▶ _Written instruction 1_
Turn the rows below into a numbered list, starting at the line that contains "Task: Click the יחס rating label" and ending at the last line of the rows, with blank lines dropped and the pictures left out.

▶ _Page_
Bryce Love had big shoes to fill on Saturday in light of Christian McCaffrey's injury, but the sophomore running back delivered. Love accumulated 129 yards, including the major push for Stanford's touchdown drive and a two-point conversion. (DON FERIA/

Down 10-0 at the half, Stanford football looked to be on its way to a third straight blowout loss, this time at the hands of the Notre Dame Fighting Irish.

But then, a Cardinal defense which had given up 86 points to two Washington teams in the past two weeks finally came together, as a pick-six from sophomore Quenton Meeks kickstarted a second-half rally that would end in a 17-10 victory for the Cardinal (4-2, 2-2 Pac-12) over Notre Dame (2-5) in a turnover-laden game in South Bend, Indiana, on Saturday.

The Cardinal managed just one offensive touchdown with the absence of junior running back Christian McCaffrey, who was sidelined by injury. Sophomore running back Bryce Love stepped up in his stead, rushing for 129 yards on 23 carries in his first collegiate start.

Defense ruled the day as Stanford held Notre Dame’s offense to 10 points, the lowest in the series’ history, and 5-of-14 on third-down conversions. The return of starting cornerback Meeks proved vital as he plugged an ailing Stanford secondary, and his 50-yard interception return for a touchdown drastically shifted the game’s momentum in the Cardinal’s favor.

“Quenton Meeks is a ball hawk. We saw that last year,” head coach David Shaw said. “He’s got great instincts on top of his physical tools. He’s long, he’s physical, he’s smart and he’s got a feel for the ball.”

▶ _Task input_
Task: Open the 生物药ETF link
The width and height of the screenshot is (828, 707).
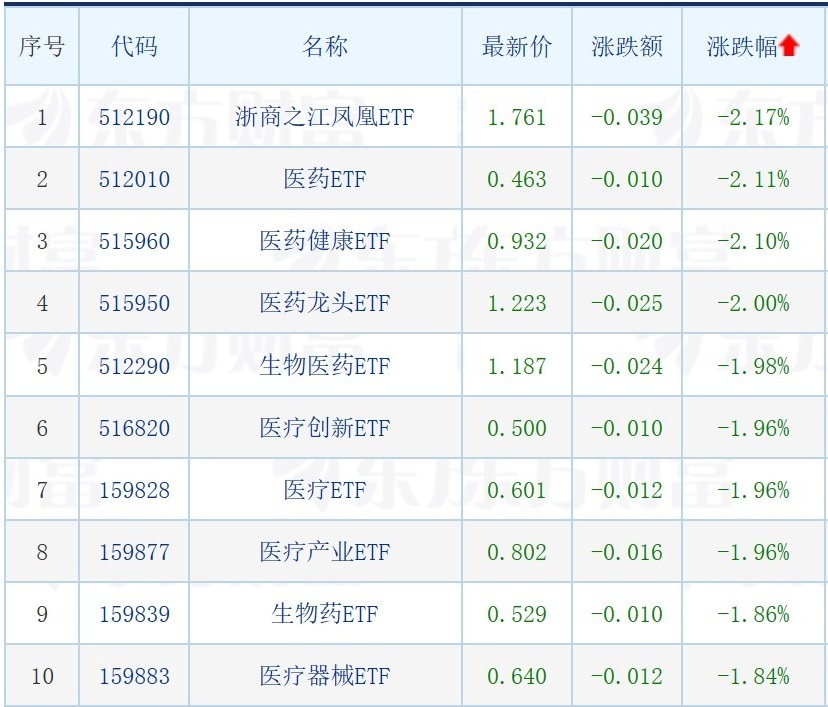Action: (x=325, y=614)
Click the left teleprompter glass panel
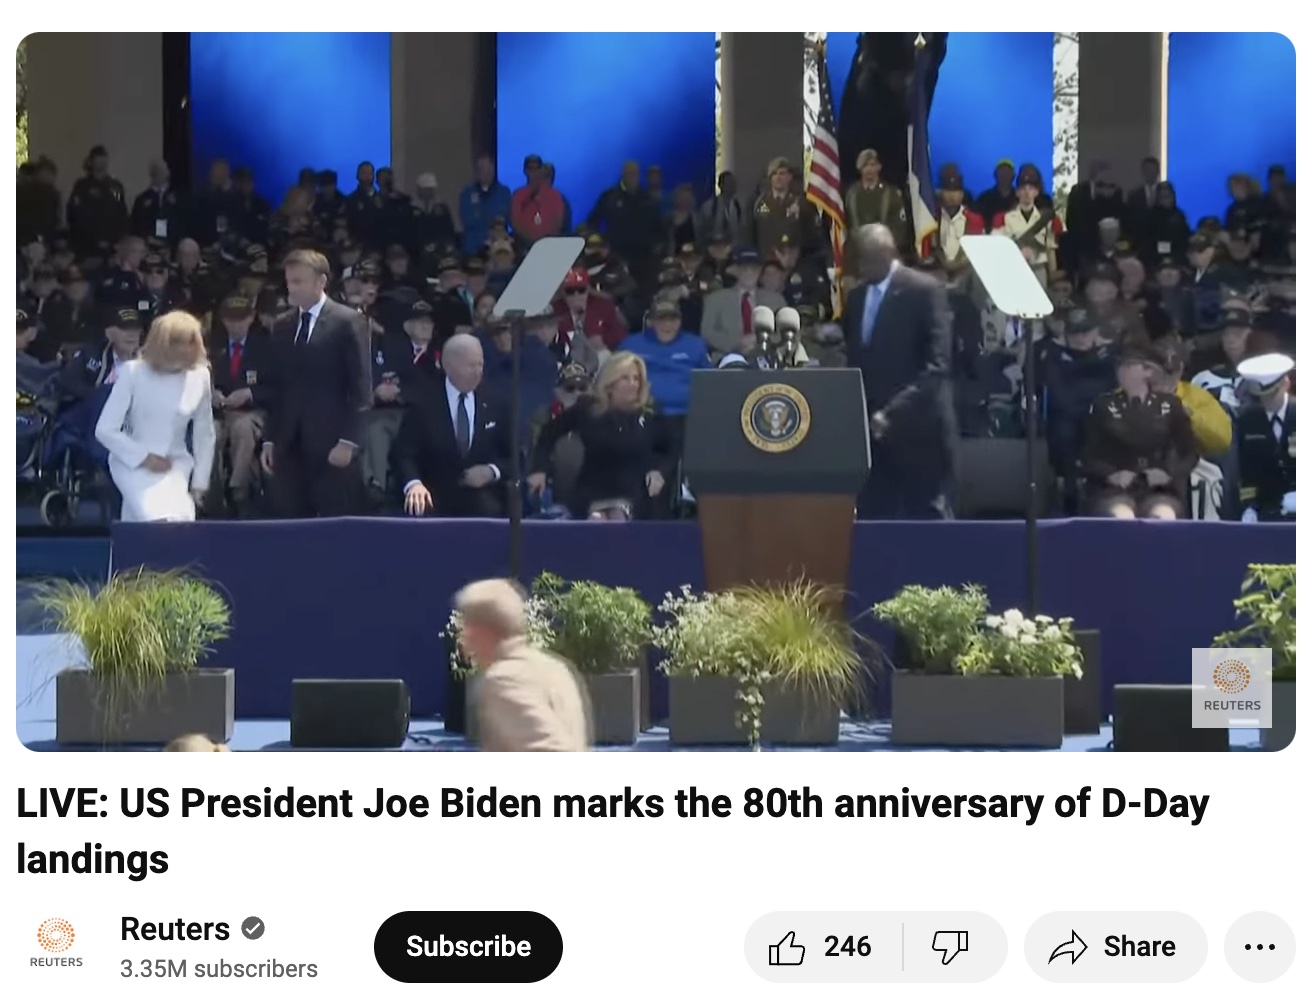 click(538, 278)
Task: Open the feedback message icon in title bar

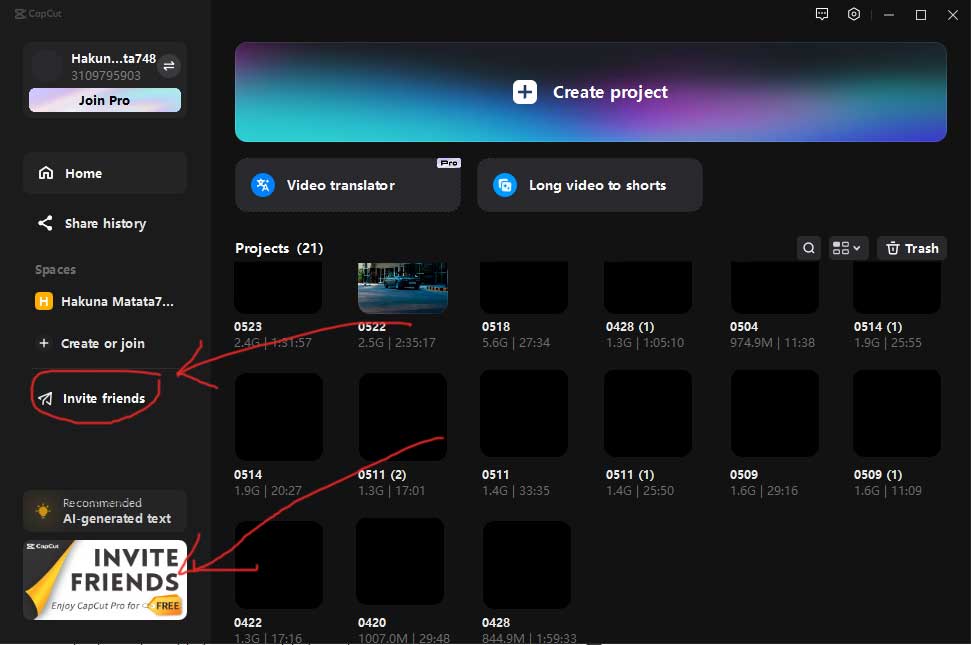Action: [x=821, y=14]
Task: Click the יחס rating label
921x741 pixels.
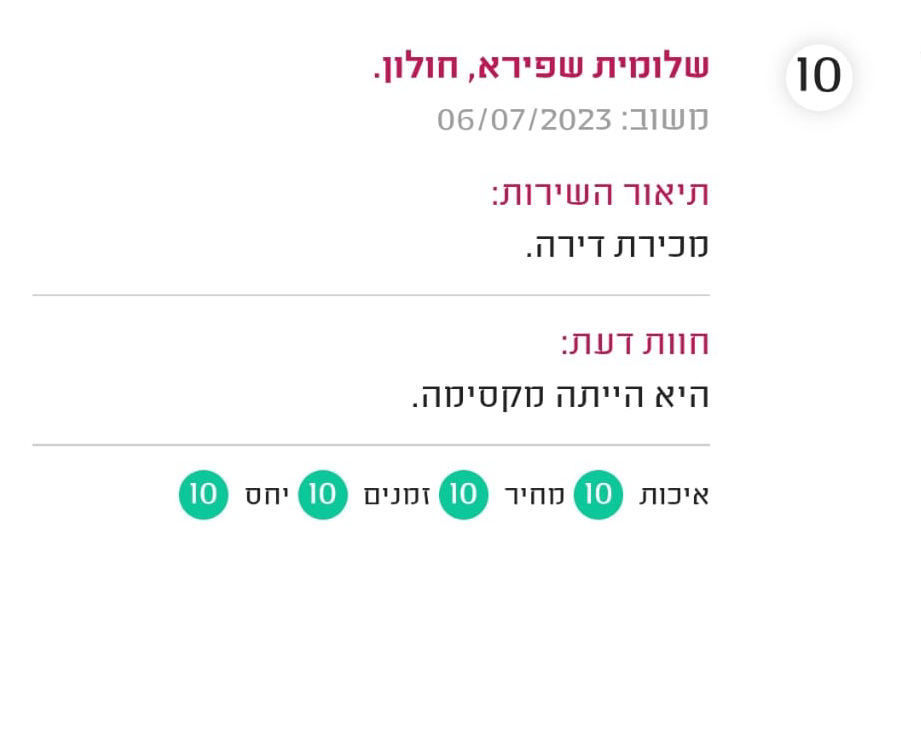Action: 266,495
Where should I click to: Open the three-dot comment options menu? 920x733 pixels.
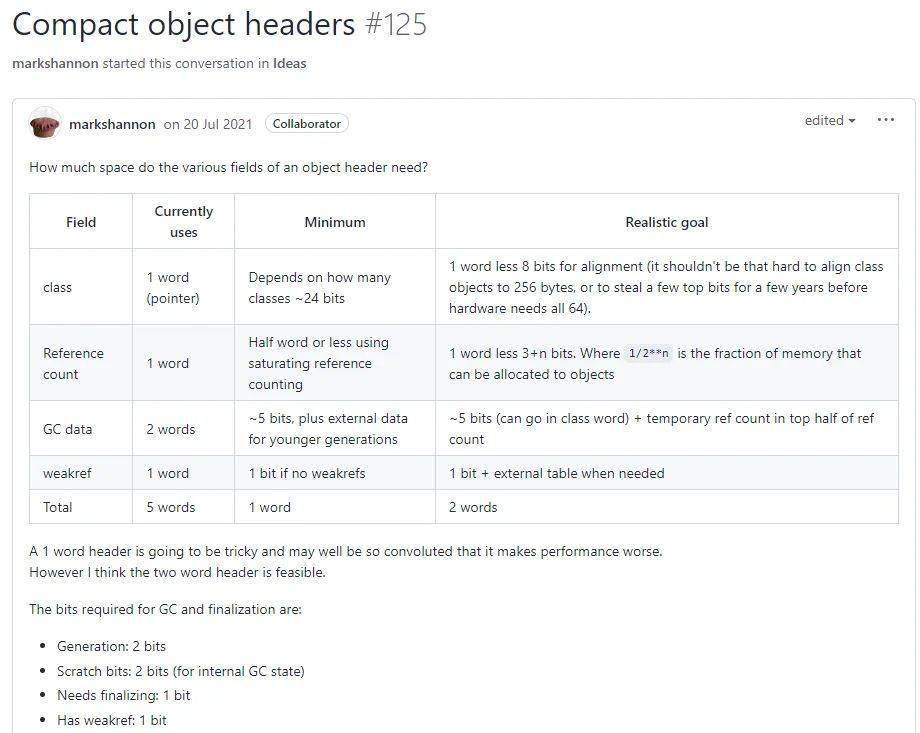pos(885,120)
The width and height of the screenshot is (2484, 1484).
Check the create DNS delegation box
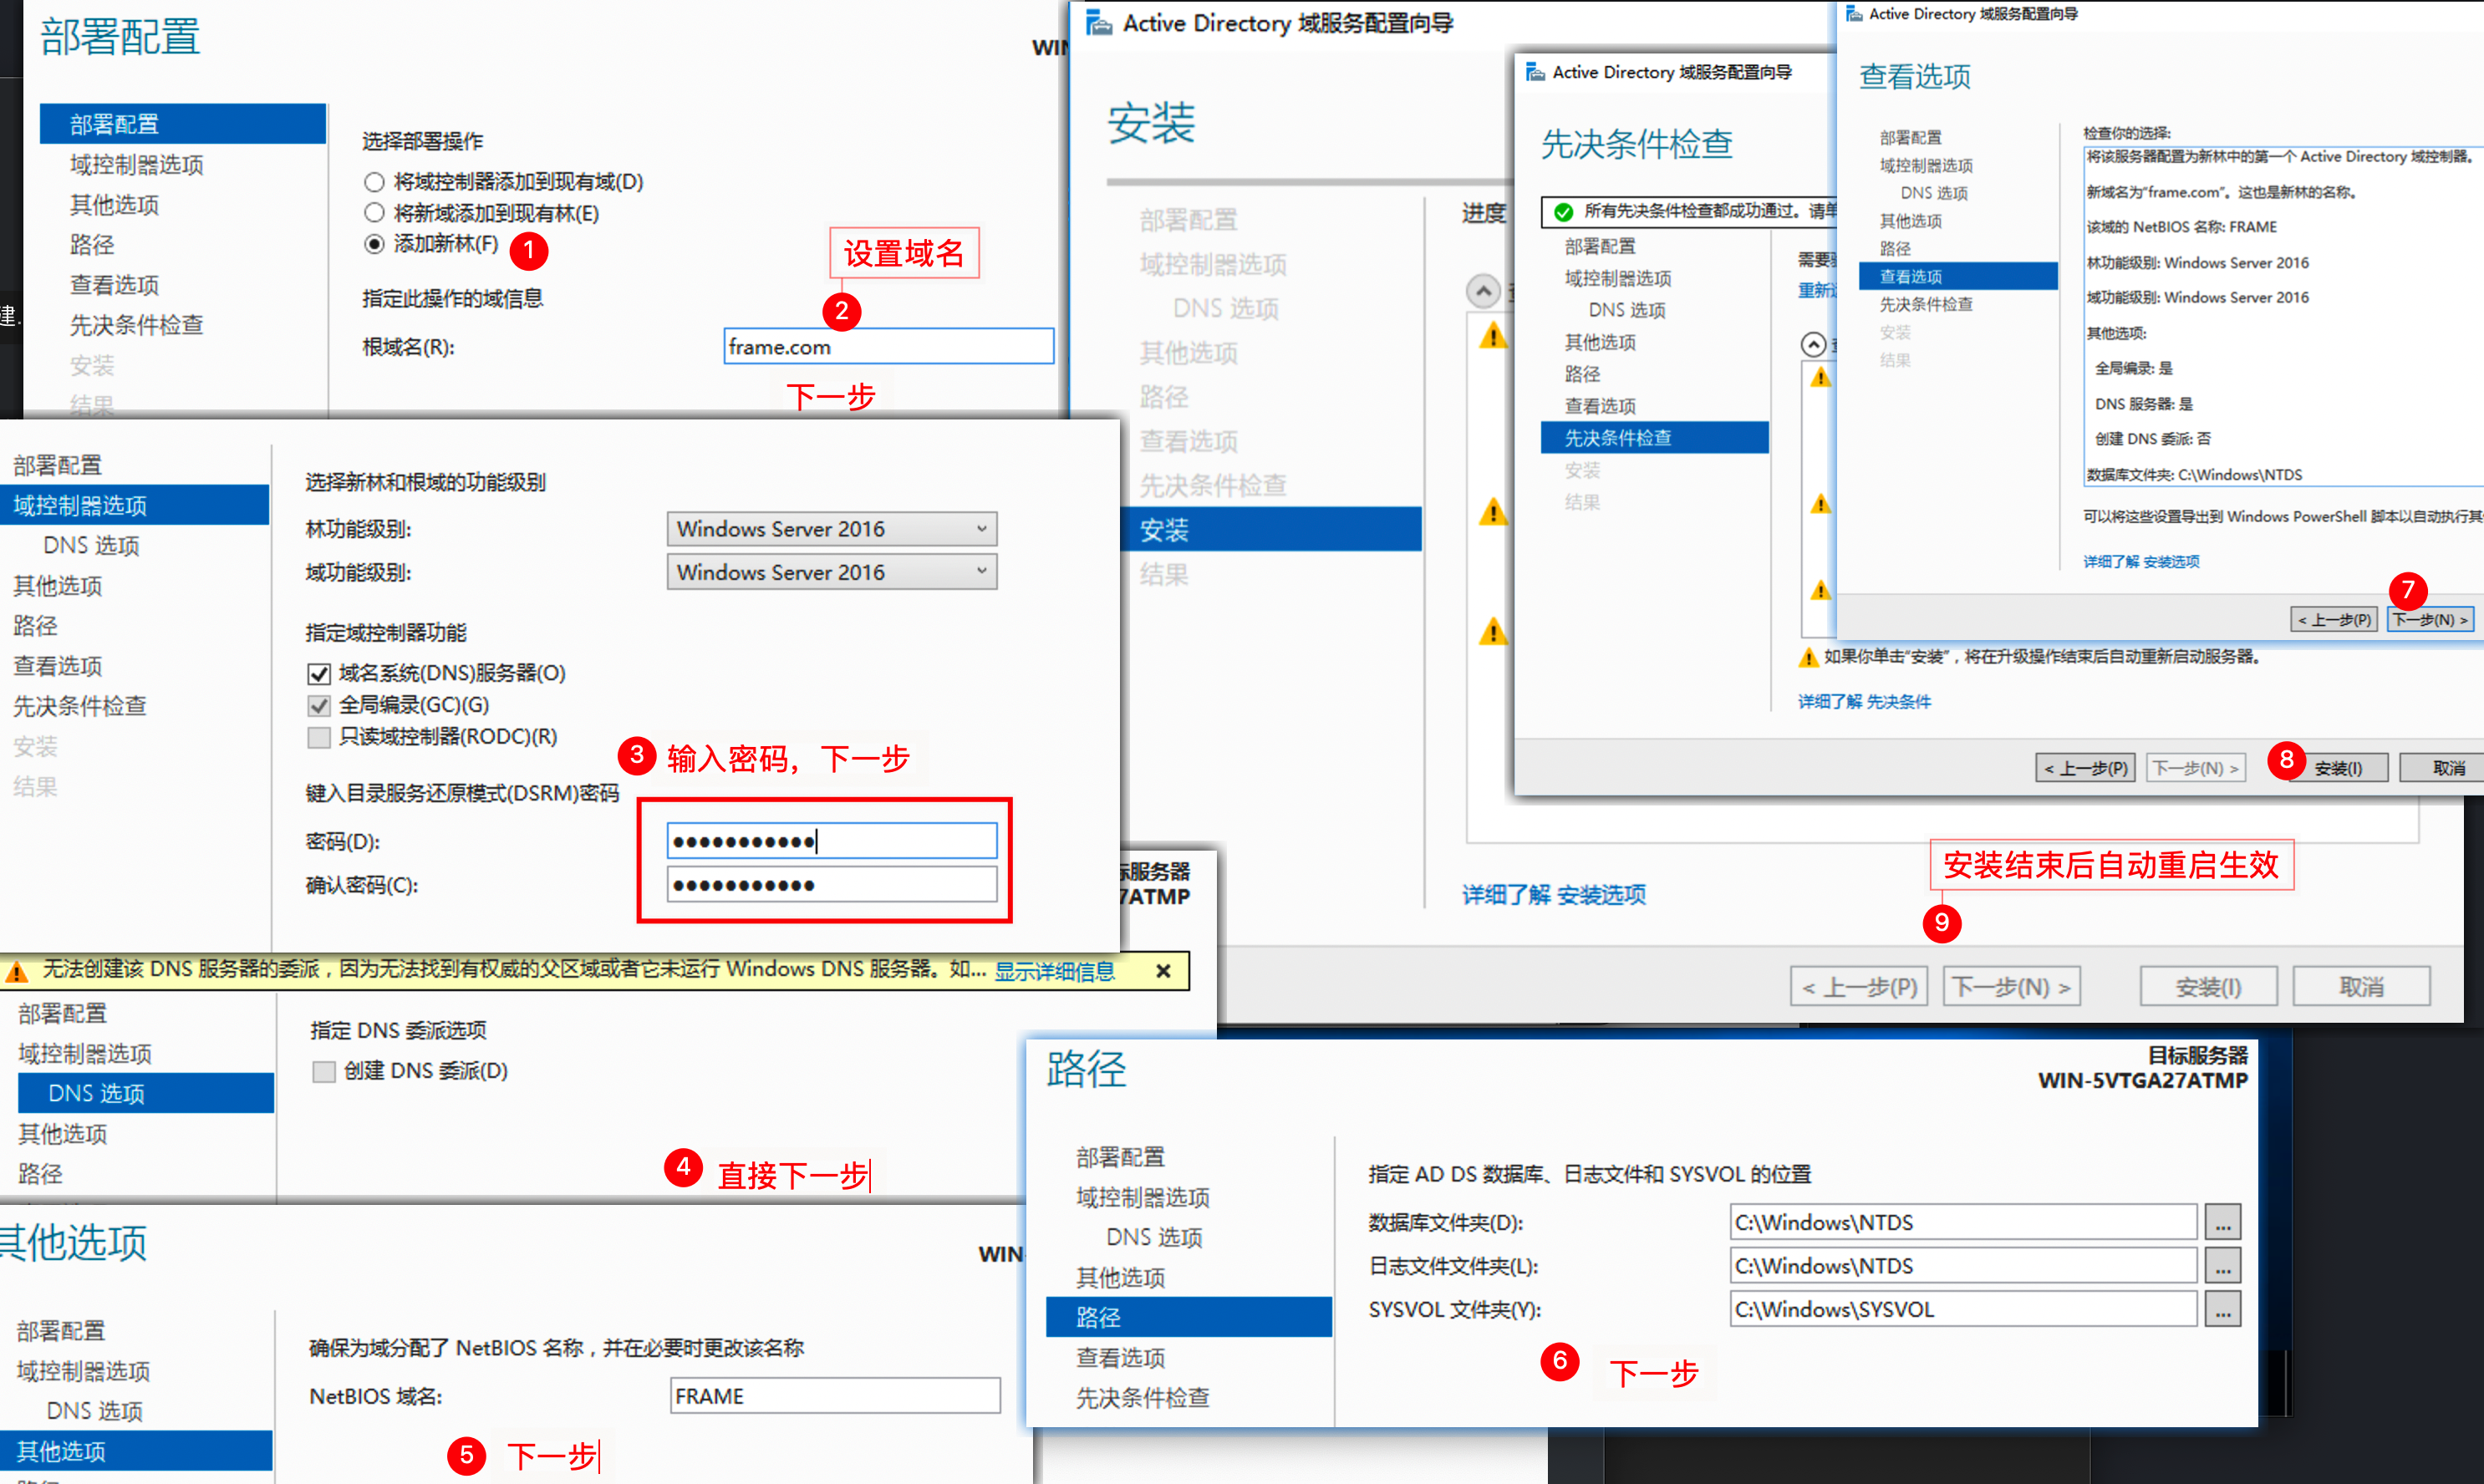point(324,1071)
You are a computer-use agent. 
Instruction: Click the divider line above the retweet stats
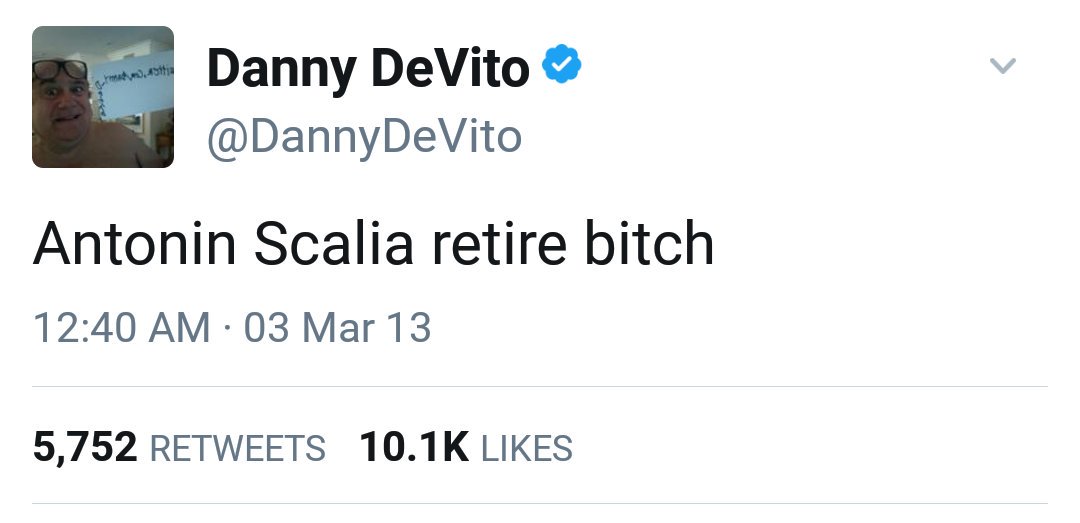(540, 386)
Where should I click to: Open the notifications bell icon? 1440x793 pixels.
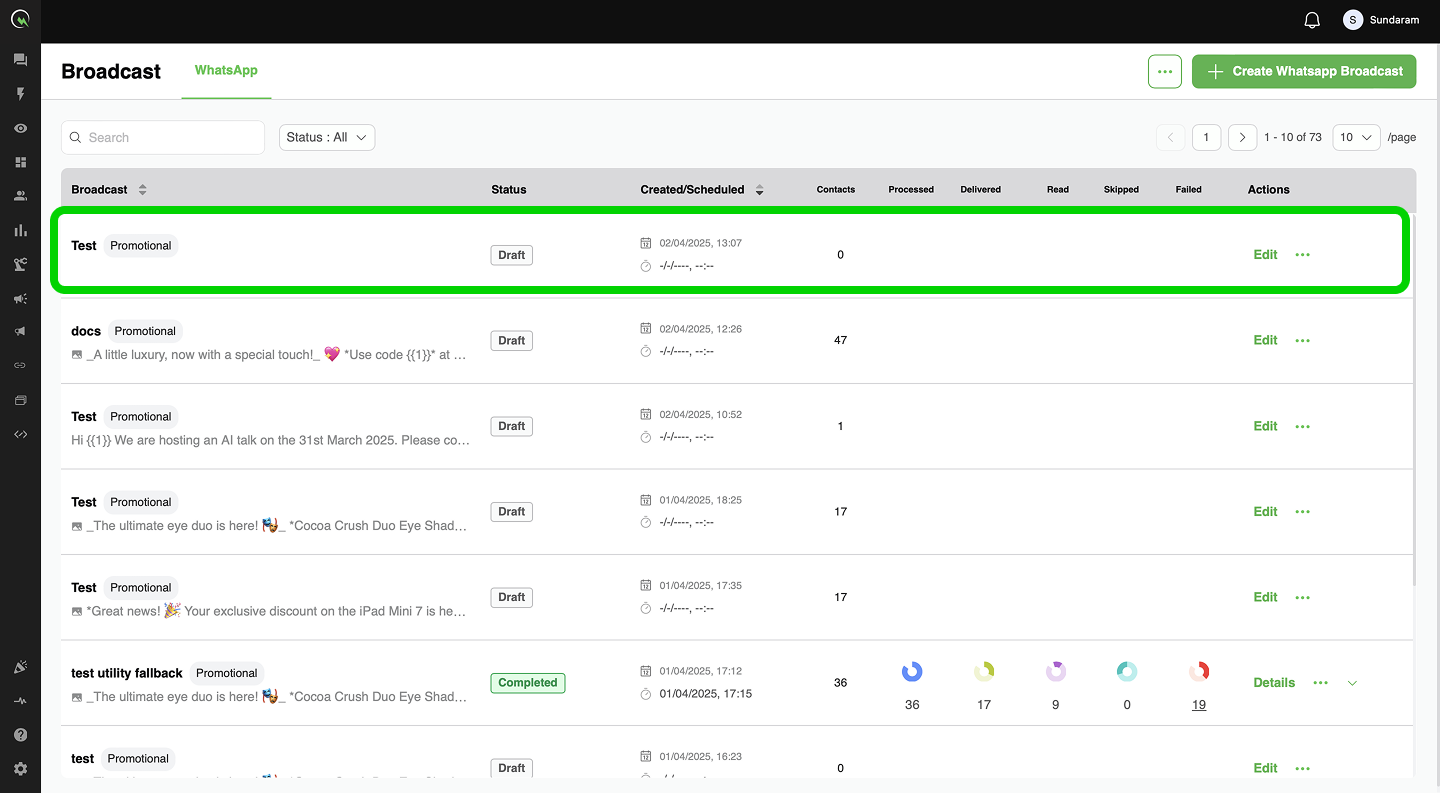coord(1312,20)
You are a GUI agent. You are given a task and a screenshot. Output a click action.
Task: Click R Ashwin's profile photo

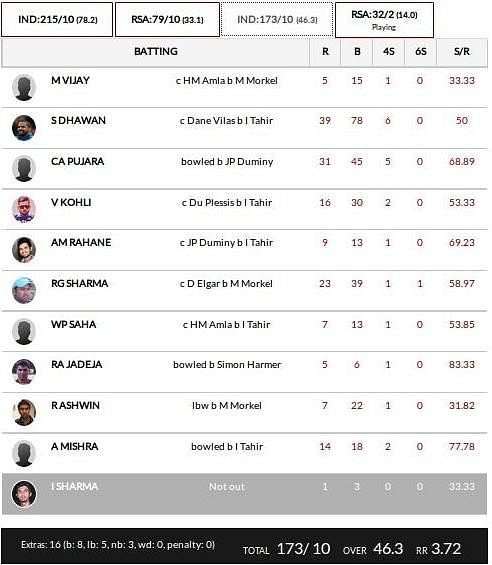pos(24,413)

▶ _Written instruction 2_
Answer these questions from the Stanford–Notre Dame game report:
(a) How many yards did Bryce Love rush for in his first collegiate start, and on how many carries?
(b) How long was Quenton Meeks's interception return for a touchdown?
(c) What was the final score of the game?

▶ _Result 1_
1. Task: Click the יחס rating label
2. 921x741 pixels.
3. Action: 266,495
4. Where should I click to: Open the three-dot comment options menu? 920x733 pixels.
5. pos(885,120)
6. The width and height of the screenshot is (2484, 1484).
7. Check the create DNS delegation box
8. point(324,1071)
9. You are a computer-use agent. 
10. Instruction: Click the divider line above the retweet stats
11. (540, 386)
12. Where should I click to: Open the notifications bell icon? 1440x793 pixels.
13. coord(1312,20)
14. You are a GUI agent. You are given a task and a screenshot. Output a click action.
15. Task: Click R Ashwin's profile photo
16. pos(24,413)

▶ _Result 2_
(a) 129 yards on 23 carries
(b) 50 yards
(c) 17-10, Stanford over Notre Dame